INSTRUCTIONS FOR THE TASK:
Copy out again, unchanged, the line that contains "Click Masha's bust value 75" and every line after it down to the last line of the data.

ENTRIES PROVIDED:
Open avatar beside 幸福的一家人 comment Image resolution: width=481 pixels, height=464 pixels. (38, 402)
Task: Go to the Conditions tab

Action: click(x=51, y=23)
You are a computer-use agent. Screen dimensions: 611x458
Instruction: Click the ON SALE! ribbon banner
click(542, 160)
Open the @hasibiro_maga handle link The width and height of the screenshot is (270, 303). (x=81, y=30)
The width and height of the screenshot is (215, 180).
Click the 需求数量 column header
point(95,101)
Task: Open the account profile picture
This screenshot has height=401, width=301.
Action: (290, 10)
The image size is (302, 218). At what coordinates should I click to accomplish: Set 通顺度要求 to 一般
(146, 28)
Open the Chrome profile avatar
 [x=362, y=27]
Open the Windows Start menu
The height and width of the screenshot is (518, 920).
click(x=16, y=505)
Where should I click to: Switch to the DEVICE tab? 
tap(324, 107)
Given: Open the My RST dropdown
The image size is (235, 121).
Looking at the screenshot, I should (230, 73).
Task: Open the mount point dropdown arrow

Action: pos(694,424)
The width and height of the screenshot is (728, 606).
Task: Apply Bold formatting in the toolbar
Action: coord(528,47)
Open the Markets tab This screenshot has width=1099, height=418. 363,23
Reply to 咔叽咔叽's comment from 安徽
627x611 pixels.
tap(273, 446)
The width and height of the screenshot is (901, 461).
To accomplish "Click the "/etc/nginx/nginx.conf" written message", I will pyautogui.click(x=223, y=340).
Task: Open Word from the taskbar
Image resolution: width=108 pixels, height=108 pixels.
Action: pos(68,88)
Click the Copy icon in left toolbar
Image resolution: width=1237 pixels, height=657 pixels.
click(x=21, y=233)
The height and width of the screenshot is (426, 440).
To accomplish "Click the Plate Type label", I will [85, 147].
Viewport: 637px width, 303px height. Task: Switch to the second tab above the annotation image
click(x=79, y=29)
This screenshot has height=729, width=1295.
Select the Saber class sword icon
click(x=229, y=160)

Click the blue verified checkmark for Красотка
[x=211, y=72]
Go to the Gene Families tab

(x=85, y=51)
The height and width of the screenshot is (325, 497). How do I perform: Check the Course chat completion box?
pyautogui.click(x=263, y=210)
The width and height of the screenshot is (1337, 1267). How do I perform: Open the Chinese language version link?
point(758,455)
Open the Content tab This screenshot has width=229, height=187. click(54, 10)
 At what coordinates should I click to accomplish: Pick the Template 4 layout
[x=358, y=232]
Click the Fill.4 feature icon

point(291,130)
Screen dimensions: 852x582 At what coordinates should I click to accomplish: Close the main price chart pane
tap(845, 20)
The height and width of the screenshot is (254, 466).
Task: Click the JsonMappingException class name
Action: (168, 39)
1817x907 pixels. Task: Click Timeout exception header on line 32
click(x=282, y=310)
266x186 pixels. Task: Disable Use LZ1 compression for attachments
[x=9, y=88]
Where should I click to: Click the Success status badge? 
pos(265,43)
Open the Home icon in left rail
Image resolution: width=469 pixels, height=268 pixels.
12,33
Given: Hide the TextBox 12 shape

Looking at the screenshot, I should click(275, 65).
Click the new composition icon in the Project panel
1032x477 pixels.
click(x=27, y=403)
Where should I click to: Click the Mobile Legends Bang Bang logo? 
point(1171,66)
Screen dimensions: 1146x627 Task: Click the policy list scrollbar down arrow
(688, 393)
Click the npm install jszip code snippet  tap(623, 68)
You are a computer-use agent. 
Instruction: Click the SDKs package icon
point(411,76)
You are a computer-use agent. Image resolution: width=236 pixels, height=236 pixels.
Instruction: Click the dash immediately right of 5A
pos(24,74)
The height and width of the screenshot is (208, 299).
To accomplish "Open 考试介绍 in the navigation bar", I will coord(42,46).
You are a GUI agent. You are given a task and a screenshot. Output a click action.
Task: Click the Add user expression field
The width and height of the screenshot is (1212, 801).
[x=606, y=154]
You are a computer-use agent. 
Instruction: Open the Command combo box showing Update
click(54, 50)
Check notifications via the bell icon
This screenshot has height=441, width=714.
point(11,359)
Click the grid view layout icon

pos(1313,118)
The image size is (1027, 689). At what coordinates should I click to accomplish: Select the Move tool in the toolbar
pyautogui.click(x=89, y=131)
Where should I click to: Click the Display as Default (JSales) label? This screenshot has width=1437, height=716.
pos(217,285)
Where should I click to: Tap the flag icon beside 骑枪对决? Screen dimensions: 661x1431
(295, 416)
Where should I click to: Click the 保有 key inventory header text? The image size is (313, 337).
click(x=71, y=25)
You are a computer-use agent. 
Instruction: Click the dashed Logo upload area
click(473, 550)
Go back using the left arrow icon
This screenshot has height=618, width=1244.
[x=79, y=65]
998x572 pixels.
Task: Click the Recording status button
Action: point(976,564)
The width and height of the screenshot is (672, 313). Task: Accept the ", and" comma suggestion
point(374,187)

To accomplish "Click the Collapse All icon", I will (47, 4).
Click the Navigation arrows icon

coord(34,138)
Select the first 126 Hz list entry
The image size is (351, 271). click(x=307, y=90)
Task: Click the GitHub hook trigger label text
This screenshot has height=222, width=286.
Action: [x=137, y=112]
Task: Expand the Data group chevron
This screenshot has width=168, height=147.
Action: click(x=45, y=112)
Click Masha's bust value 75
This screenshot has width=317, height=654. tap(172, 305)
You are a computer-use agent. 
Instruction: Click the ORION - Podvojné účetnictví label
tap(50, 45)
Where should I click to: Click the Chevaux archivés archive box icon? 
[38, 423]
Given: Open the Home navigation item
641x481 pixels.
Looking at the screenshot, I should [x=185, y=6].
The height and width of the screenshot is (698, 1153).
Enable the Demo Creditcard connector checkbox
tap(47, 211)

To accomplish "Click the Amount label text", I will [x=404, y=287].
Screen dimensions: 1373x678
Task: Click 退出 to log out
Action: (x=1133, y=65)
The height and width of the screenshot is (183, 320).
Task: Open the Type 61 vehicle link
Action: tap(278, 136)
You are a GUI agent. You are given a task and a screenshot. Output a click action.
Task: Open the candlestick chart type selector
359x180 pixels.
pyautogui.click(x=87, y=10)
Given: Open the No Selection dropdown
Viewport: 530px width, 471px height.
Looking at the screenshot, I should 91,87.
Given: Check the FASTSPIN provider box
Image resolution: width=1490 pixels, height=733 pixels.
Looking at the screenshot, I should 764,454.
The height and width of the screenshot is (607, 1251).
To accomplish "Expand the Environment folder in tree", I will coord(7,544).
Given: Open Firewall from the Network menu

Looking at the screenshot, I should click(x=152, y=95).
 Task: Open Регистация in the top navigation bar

TASK ANSWER:
Click Masha's bust value 75
This screenshot has width=317, height=654. tap(172, 305)
You are a computer-use agent. 
Instruction: Click the ORION - Podvojné účetnictví label
tap(50, 45)
Where should I click to: Click the Chevaux archivés archive box icon? 
[38, 423]
Given: Open the Home navigation item
641x481 pixels.
Looking at the screenshot, I should [x=185, y=6].
The height and width of the screenshot is (698, 1153).
Enable the Demo Creditcard connector checkbox
tap(47, 211)

To accomplish "Click the Amount label text", I will [x=404, y=287].
Screen dimensions: 1373x678
Task: Click 退出 to log out
Action: (x=1133, y=65)
The height and width of the screenshot is (183, 320).
Task: Open the Type 61 vehicle link
Action: tap(278, 136)
You are a GUI agent. You are given a task and a screenshot. Output a click action.
Task: Open the candlestick chart type selector
359x180 pixels.
pyautogui.click(x=87, y=10)
Given: Open the No Selection dropdown
Viewport: 530px width, 471px height.
Looking at the screenshot, I should 91,87.
Given: Check the FASTSPIN provider box
Image resolution: width=1490 pixels, height=733 pixels.
Looking at the screenshot, I should 764,454.
The height and width of the screenshot is (607, 1251).
To accomplish "Expand the Environment folder in tree", I will coord(7,544).
Given: Open Firewall from the Network menu

Looking at the screenshot, I should click(x=152, y=95).
 Task: Open Регистация in the top navigation bar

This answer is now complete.